PhoP regulon in pathogenic Escherichia coli

PhoP is considered a regulator of virulence despite being conserved in both pathogenic and non-pathogenic Enterobacteriaceae. While Escherichia coli strains represent both non-pathogenic commensal isolates and numerous virulent pathotypes, the PhoP virulence regulator has only been studied in commensal E. coli. To better understand how conserved transcription factors contribute to virulence, we characterized PhoP in pathogenic E. coli. Loss of phoP significantly attenuated E. coli during extraintestinal infection. This was not surprising since we demonstrated that PhoP differentially regulated the transcription of >600 genes. In addition to survival at acidic pH and resistance to polymyxin B, PhoP was required for repression of motility and oxygen-independent changes in the expression of primary dehydrogenase and terminal reductase respiratory chain components. All phenotypes have in common a reliance on an energized membrane. Thus, we hypothesized that PhoP mediated these effects by regulating genes that generate a proton motive force.

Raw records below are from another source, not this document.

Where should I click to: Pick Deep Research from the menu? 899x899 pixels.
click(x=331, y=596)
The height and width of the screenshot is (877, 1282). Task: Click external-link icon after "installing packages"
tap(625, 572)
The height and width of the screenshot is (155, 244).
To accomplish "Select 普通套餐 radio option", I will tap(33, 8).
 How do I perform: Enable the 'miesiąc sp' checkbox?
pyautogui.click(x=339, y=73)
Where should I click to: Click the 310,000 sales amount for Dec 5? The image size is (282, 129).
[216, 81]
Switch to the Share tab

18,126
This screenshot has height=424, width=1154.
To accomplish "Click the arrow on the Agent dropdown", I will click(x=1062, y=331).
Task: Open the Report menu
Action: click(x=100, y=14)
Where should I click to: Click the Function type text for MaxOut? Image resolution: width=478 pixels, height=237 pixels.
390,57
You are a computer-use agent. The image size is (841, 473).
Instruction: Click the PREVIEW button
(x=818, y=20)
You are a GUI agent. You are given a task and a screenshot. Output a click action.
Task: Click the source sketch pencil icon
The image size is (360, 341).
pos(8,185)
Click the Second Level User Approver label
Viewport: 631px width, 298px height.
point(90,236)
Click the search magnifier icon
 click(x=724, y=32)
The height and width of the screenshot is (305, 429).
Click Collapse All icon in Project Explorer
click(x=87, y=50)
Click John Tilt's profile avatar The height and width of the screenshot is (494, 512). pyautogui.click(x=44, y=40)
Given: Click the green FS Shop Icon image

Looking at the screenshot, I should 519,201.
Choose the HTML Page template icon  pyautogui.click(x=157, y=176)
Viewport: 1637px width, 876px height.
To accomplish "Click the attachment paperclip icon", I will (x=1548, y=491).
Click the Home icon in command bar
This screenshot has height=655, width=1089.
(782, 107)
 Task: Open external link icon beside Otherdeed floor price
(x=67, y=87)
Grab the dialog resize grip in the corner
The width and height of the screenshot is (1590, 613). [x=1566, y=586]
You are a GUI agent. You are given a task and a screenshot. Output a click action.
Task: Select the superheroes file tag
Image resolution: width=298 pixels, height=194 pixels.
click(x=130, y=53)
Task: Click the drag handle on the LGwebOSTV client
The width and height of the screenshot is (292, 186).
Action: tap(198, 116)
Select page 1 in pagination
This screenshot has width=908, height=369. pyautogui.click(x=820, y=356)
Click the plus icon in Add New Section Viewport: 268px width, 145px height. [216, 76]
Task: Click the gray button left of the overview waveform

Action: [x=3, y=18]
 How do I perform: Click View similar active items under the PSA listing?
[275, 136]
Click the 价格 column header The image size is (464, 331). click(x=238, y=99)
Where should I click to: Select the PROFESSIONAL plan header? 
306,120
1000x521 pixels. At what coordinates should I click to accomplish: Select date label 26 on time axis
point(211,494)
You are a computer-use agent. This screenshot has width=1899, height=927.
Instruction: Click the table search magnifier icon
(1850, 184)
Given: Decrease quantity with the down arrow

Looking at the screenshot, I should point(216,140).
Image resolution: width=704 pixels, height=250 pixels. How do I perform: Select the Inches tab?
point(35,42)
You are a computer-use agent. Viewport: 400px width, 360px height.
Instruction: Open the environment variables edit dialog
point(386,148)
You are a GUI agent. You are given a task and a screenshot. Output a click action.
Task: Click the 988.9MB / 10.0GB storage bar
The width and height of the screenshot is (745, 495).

Indeed, bacteria lacking PhoP exhibited a hyper-polarized membrane, and dissipation of the transmembrane electrochemical gradient increased the susceptibility of the phoP mutant to acidic pH, while inhibiting respiratory generation of the proton gradient restored resistance to antimicrobial peptides independent of lipopolysaccharide modification. These findings demonstrate a connection between PhoP, virulence, and the energized state of the membrane. Comparison of gene expression between wild-type CFT073 and a CFT073 phoP deletion mutant during logarithmic phase growth in LB medium. Three biological replicates were compared from each strain.